In the prospective study of Mamtani et al., 85% of 155 biopsy-proven N+ patients with potential for downstaging became eligible for SLNB after NAC. The morbidity of ALND was avoided in 48% of cases, and this was in N+ patients, particularly in HER2 positive and TN BC. In ER+/HER2(-) patients, a higher rate of differential pCR was observed in the axilla than in the breast, with more than 20% of this group achieving nodal pCR11. In our study, 68.5% of patients became eligible for SLNB after NAC and more than 30% were spared ALND.

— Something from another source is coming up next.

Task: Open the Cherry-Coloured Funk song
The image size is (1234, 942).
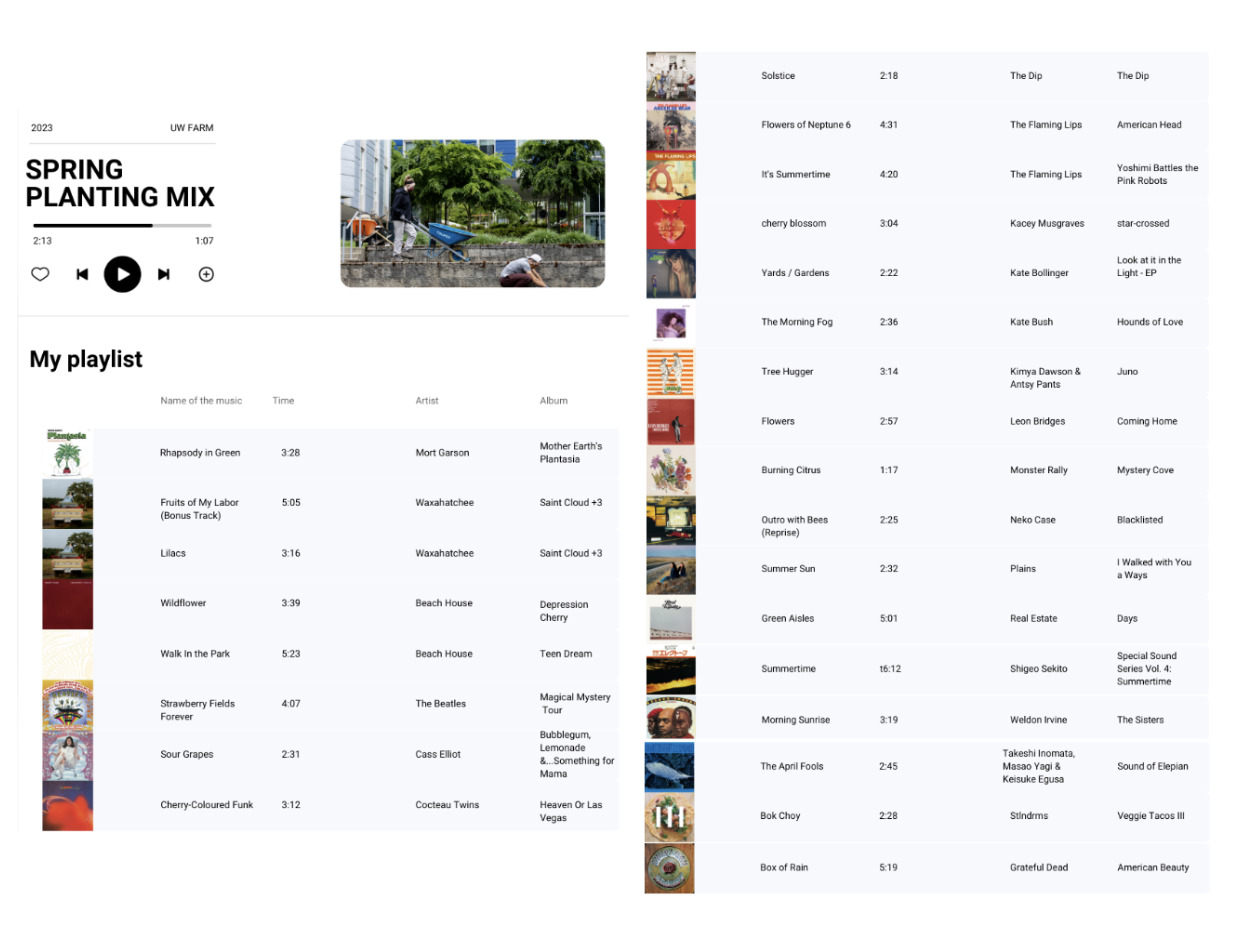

The most clearly established advantage of NAC is to convert patients who were initially ineligible for BCS. NAC has the potential benefit of reducing the size of the tumor, thus allowing BCS performance in patients initially requiring total mastectomy pre-NAC. The proportion of patients who underwent BCS after NAC ranged from 13% to 83%4. This wide range is probably due to different patient selection criteria in studies. Kim et al. found a BCS conversion rate of 16.3% in Luminal, HER2(-) BC, with no significant difference from rates in other subtypes4. According to pre-NAC MRI findings, the only option was mastectomy in 90 patients, but after NAC, 32% of these patients became eligible for BCS, exactly twice the rate reported by Kim et al. In our study, we evaluated not only BCS, but also patients who underwent reconstruction with NSM and SSM as a good cosmetic outcome. Among the patients who underwent mastectomy after NAC, three patients were ypT0 and 25 patients were ypT1, and BCS could be performed on these patients. However, the surgical preference of the patients and the fact that the marker was not placed at the beginning affected the post-NAC surgical treatment strategy.
In the study of King et al., it was reported that a surgical margin of no ink tumor is probably adequate for Stage I-III invasive breast cancer treated with NAC and BCS, in the absence of multiple scattered microscopic tumor foci12. In our study, pre-NAC these were 32% bifocal tumors and 25.8% multifocal by radiological assessment but post-NAC these proportions regressed to 18.8% bifocal and 5.5% multifocal histopathologically. The mean surgical margin of 110 patients with ypT+ was 11.46 mm. NAC facilitated safe surgical margins.
Our study has some limitations. It has a retrospective design. It was not always possible to determine whether a patient would be a candidate for BCS or total mastectomy before and after NAC. Patient preference after NAC also affected surgical decisions.